If she had sat alone and neglected, as less lovely women often do, instead of being monopolised by a prince, with twenty other men sighing to take his place when etiquette should permit them, she could scarcely have been more ill-content.
Never in all her life had it befallen her to think angrily of another woman’s beauty; and now she caught herself irritatedly conning, across the width of the room, the classic profile and the immense jewel-like eyes of the Malatesta Semiramis. Never in all her life had it happened to her to miss any one thing that she desired, and now a strange sense of loneliness and emptiness came upon her, unreasoned and unreasoning; and she had such an impatience and contempt of herself too all the while! — that was the most bitter part of it.
After all it was too absurd, —— —
As soon as the departure of the royal guests permitted anyone to leave, she went away, contemptuous, ill at ease, and out of temper with herself and all the world; half ignorant of what moved her, and half unwilling to probe her own emotions further.
“Plus on est fou, plus on rit,” she murmured to her pillow two hours later with irritable disdain, as she heard the voices of Mme. Mila and her troop noisily passing her door as they returned to their night-long baccarat, which was to be doubly delightful because of the Prefect’s interdict.
“I wish I had
been born an idiot!” thought the Lady Hilda — as, indeed, any one must do who finds himself burdened with aching brains in this best of all possible worlds.
“Perhaps, after all, you were right,” said the Duc de St. Louis, driving back into the town with Della Rocca that night. “Perhaps you were right. Miladi is most lovely, most exquisite, most perfect. But she has caprices — there is no denying that she has caprices and extravagancies which would ruin any one short of the despotic sovereign of a very wealthy nation.”

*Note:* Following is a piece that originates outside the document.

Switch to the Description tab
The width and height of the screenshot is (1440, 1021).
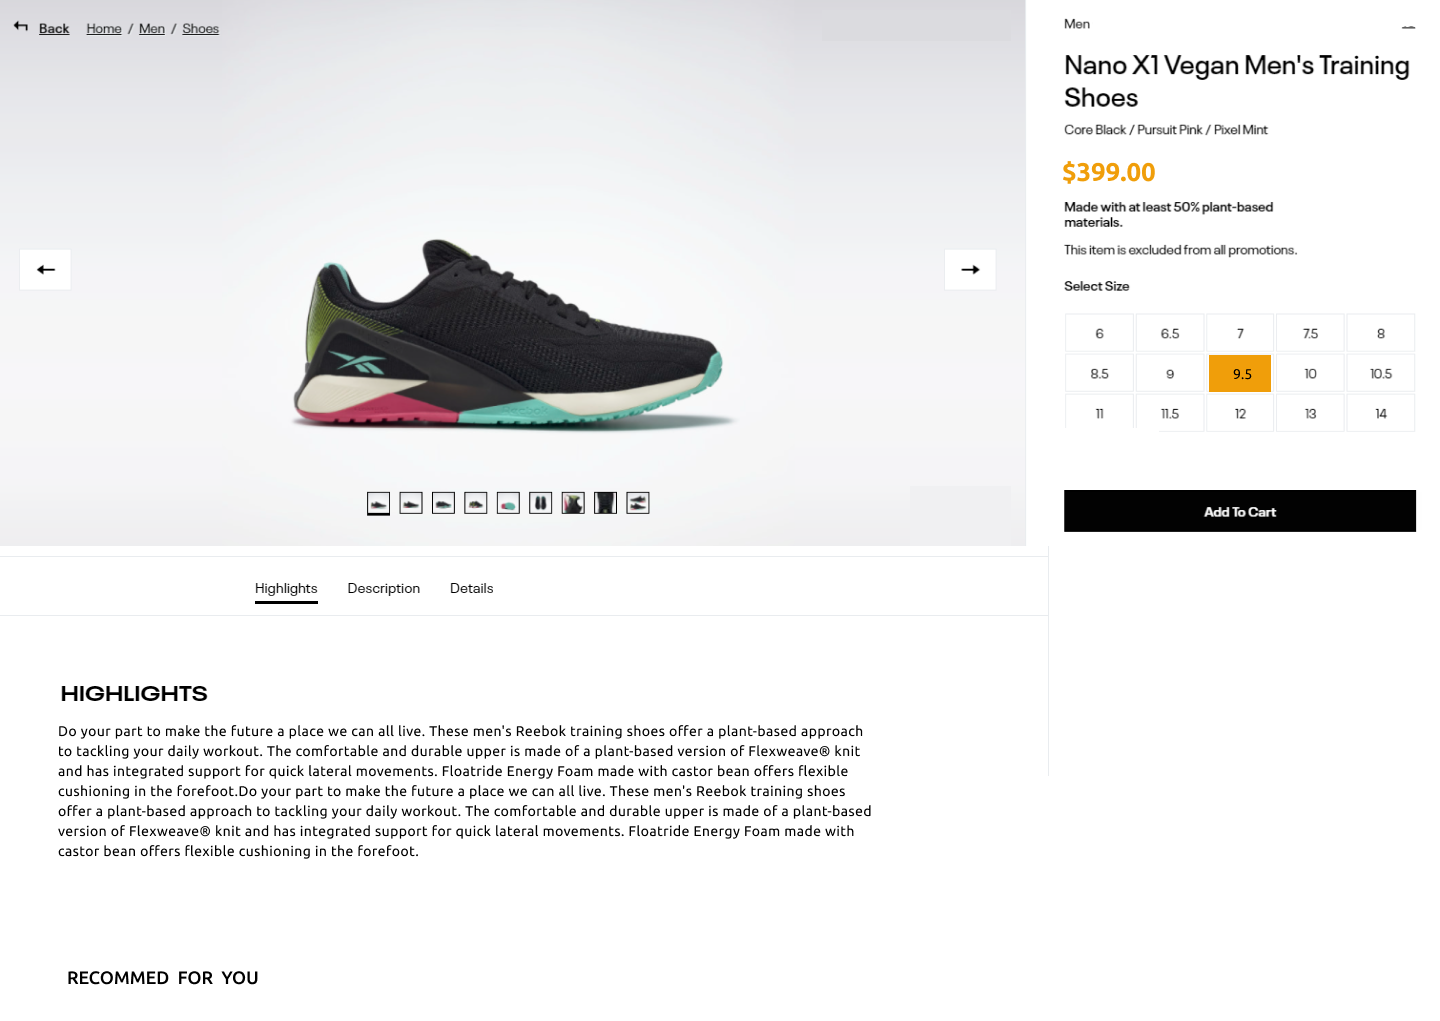tap(383, 588)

The Duc was a very wise man, and knew that the escalier dérobé is the only way that leads in conversation to any direct information. Their demeanour had puzzled him, and he spoke accordingly with shrewd design.
Della Rocca heard him with a little annoyance.
“She has not more caprices than other women that I know of,” he answered. “Her faults are the faults rather of her monde than of herself.”
“But she has adopted them with much affection!”
“They are habits — hardly more.”
“And you were correct too in your diagnosis when you saw her first,” continued the Due, pitilessly. “To me she is most amiable always; but to the generality of people, it must be admitted that she is not so amiable.”
“The amiability of most women,” replied Della Rocca, “is nothing more than that insatiate passion for admiration which makes them show their persons almost nude at Trouville, and copy the ways and manners of femmes entretenues in the endeavour to rival such with us. If they wish to be decent, they do not dare to be; they must be popular and chic before all.”
“You are severe, but perhaps you are right. Miladi is certainly above all such vulgarities. Indeed, she is only a little too much above everything—”
“It is better than to be below everything — even below our respect — as most of our great ladies are.”
“Certainly. Still, she is a little — a little selfish.”